_Exercise details_
Exercise in exact copying. Transcribe every entry that follows, word for word.

-- Supplied information follows --

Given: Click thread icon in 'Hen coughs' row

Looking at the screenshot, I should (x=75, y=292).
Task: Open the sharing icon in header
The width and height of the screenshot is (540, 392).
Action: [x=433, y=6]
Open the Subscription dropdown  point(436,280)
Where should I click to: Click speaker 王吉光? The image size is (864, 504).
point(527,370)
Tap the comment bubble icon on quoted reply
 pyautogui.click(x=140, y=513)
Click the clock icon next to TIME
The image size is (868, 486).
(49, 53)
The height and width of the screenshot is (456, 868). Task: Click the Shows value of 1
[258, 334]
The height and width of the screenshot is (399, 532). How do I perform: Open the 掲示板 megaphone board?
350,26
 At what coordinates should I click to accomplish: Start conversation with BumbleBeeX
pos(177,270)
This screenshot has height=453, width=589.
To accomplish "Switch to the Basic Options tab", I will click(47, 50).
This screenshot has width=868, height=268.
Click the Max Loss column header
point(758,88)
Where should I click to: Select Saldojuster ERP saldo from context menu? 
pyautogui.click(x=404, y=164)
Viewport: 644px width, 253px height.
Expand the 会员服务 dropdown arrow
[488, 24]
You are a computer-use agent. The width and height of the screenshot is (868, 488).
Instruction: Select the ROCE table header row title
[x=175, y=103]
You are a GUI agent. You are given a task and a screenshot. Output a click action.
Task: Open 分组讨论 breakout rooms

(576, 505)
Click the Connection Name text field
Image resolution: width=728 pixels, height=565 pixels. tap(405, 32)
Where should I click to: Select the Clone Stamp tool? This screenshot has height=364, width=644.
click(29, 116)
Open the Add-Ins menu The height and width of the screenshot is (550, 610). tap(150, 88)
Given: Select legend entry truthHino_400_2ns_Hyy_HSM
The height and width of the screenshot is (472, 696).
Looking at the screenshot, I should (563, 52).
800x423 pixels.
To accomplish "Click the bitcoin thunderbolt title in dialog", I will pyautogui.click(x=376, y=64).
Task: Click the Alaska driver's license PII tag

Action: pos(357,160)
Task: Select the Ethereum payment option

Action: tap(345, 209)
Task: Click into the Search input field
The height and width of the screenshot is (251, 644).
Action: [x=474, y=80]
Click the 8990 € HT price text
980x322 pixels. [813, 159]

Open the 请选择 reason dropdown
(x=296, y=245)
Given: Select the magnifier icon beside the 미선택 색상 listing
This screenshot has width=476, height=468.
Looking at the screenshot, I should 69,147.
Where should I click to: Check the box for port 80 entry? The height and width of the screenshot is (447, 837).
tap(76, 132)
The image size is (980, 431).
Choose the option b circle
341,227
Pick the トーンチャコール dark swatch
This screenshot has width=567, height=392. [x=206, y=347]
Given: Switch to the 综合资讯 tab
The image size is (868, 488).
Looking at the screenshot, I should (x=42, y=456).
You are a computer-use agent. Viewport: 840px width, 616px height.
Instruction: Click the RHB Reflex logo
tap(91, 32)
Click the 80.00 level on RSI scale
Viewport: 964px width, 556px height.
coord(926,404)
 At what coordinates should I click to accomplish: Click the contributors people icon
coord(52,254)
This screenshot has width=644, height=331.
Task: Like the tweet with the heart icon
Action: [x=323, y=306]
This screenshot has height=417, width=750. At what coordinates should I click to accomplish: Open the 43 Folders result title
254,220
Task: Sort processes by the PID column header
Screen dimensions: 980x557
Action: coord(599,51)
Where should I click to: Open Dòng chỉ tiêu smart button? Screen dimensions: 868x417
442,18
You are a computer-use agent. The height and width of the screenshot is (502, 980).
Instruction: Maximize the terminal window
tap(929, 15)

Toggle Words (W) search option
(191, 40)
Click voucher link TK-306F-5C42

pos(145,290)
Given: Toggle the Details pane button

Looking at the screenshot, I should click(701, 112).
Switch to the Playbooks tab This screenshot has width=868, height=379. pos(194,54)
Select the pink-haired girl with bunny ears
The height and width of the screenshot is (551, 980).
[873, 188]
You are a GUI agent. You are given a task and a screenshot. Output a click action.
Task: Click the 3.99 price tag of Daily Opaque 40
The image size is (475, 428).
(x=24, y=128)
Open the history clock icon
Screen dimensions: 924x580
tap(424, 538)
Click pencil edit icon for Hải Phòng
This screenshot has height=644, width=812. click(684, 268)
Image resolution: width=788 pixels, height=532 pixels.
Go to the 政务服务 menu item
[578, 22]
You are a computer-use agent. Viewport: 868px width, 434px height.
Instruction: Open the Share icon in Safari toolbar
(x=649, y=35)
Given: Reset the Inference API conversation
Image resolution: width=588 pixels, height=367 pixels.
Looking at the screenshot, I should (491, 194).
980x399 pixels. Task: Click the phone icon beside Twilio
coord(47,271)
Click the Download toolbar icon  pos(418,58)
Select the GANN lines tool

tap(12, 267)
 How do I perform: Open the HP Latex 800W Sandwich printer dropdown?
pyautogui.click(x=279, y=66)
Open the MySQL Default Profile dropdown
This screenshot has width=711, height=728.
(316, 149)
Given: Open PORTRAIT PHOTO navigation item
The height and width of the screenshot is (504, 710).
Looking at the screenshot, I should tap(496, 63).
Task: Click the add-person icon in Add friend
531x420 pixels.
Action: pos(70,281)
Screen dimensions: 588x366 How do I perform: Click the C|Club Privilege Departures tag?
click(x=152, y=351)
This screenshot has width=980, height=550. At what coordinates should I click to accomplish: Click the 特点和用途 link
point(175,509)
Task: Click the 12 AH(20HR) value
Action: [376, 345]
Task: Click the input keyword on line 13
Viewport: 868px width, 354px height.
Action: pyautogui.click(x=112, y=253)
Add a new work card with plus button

-- Supplied information concluded --

_Answer_
Given: Click thread icon in 'Hen coughs' row

Looking at the screenshot, I should (x=75, y=292).
Task: Open the sharing icon in header
The width and height of the screenshot is (540, 392).
Action: [x=433, y=6]
Open the Subscription dropdown  point(436,280)
Where should I click to: Click speaker 王吉光? The image size is (864, 504).
point(527,370)
Tap the comment bubble icon on quoted reply
 pyautogui.click(x=140, y=513)
Click the clock icon next to TIME
The image size is (868, 486).
(49, 53)
The height and width of the screenshot is (456, 868). Task: Click the Shows value of 1
[258, 334]
The height and width of the screenshot is (399, 532). How do I perform: Open the 掲示板 megaphone board?
350,26
 At what coordinates should I click to accomplish: Start conversation with BumbleBeeX
pos(177,270)
This screenshot has height=453, width=589.
To accomplish "Switch to the Basic Options tab", I will click(47, 50).
This screenshot has width=868, height=268.
Click the Max Loss column header
point(758,88)
Where should I click to: Select Saldojuster ERP saldo from context menu? 
pyautogui.click(x=404, y=164)
Viewport: 644px width, 253px height.
Expand the 会员服务 dropdown arrow
[488, 24]
You are a computer-use agent. The width and height of the screenshot is (868, 488).
Instruction: Select the ROCE table header row title
[x=175, y=103]
You are a GUI agent. You are given a task and a screenshot. Output a click action.
Task: Open 分组讨论 breakout rooms

(576, 505)
Click the Connection Name text field
Image resolution: width=728 pixels, height=565 pixels. tap(405, 32)
Where should I click to: Select the Clone Stamp tool? This screenshot has height=364, width=644.
click(29, 116)
Open the Add-Ins menu The height and width of the screenshot is (550, 610). tap(150, 88)
Given: Select legend entry truthHino_400_2ns_Hyy_HSM
The height and width of the screenshot is (472, 696).
Looking at the screenshot, I should (563, 52).
800x423 pixels.
To accomplish "Click the bitcoin thunderbolt title in dialog", I will pyautogui.click(x=376, y=64).
Task: Click the Alaska driver's license PII tag

Action: pos(357,160)
Task: Select the Ethereum payment option

Action: tap(345, 209)
Task: Click into the Search input field
The height and width of the screenshot is (251, 644).
Action: [x=474, y=80]
Click the 8990 € HT price text
980x322 pixels. [813, 159]

Open the 请选择 reason dropdown
(x=296, y=245)
Given: Select the magnifier icon beside the 미선택 색상 listing
This screenshot has width=476, height=468.
Looking at the screenshot, I should 69,147.
Where should I click to: Check the box for port 80 entry? The height and width of the screenshot is (447, 837).
tap(76, 132)
The image size is (980, 431).
Choose the option b circle
341,227
Pick the トーンチャコール dark swatch
This screenshot has width=567, height=392. [x=206, y=347]
Given: Switch to the 综合资讯 tab
The image size is (868, 488).
Looking at the screenshot, I should (x=42, y=456).
You are a computer-use agent. Viewport: 840px width, 616px height.
Instruction: Click the RHB Reflex logo
tap(91, 32)
Click the 80.00 level on RSI scale
Viewport: 964px width, 556px height.
coord(926,404)
 At what coordinates should I click to accomplish: Click the contributors people icon
coord(52,254)
This screenshot has width=644, height=331.
Task: Like the tweet with the heart icon
Action: [x=323, y=306]
This screenshot has height=417, width=750. At what coordinates should I click to accomplish: Open the 43 Folders result title
254,220
Task: Sort processes by the PID column header
Screen dimensions: 980x557
Action: coord(599,51)
Where should I click to: Open Dòng chỉ tiêu smart button? Screen dimensions: 868x417
442,18
You are a computer-use agent. The height and width of the screenshot is (502, 980).
Instruction: Maximize the terminal window
tap(929, 15)

Toggle Words (W) search option
(191, 40)
Click voucher link TK-306F-5C42

pos(145,290)
Given: Toggle the Details pane button

Looking at the screenshot, I should click(701, 112).
Switch to the Playbooks tab This screenshot has width=868, height=379. pos(194,54)
Select the pink-haired girl with bunny ears
The height and width of the screenshot is (551, 980).
[873, 188]
You are a GUI agent. You are given a task and a screenshot. Output a click action.
Task: Click the 3.99 price tag of Daily Opaque 40
The image size is (475, 428).
(x=24, y=128)
Open the history clock icon
Screen dimensions: 924x580
tap(424, 538)
Click pencil edit icon for Hải Phòng
This screenshot has height=644, width=812. click(684, 268)
Image resolution: width=788 pixels, height=532 pixels.
Go to the 政务服务 menu item
[578, 22]
You are a computer-use agent. Viewport: 868px width, 434px height.
Instruction: Open the Share icon in Safari toolbar
(x=649, y=35)
Given: Reset the Inference API conversation
Image resolution: width=588 pixels, height=367 pixels.
Looking at the screenshot, I should (491, 194).
980x399 pixels. Task: Click the phone icon beside Twilio
coord(47,271)
Click the Download toolbar icon  pos(418,58)
Select the GANN lines tool

tap(12, 267)
 How do I perform: Open the HP Latex 800W Sandwich printer dropdown?
pyautogui.click(x=279, y=66)
Open the MySQL Default Profile dropdown
This screenshot has width=711, height=728.
(316, 149)
Given: Open PORTRAIT PHOTO navigation item
The height and width of the screenshot is (504, 710).
Looking at the screenshot, I should tap(496, 63).
Task: Click the add-person icon in Add friend
531x420 pixels.
Action: pos(70,281)
Screen dimensions: 588x366 How do I perform: Click the C|Club Privilege Departures tag?
click(x=152, y=351)
This screenshot has width=980, height=550. At what coordinates should I click to accomplish: Click the 特点和用途 link
point(175,509)
Task: Click the 12 AH(20HR) value
Action: [376, 345]
Task: Click the input keyword on line 13
Viewport: 868px width, 354px height.
Action: pyautogui.click(x=112, y=253)
Add a new work card with plus button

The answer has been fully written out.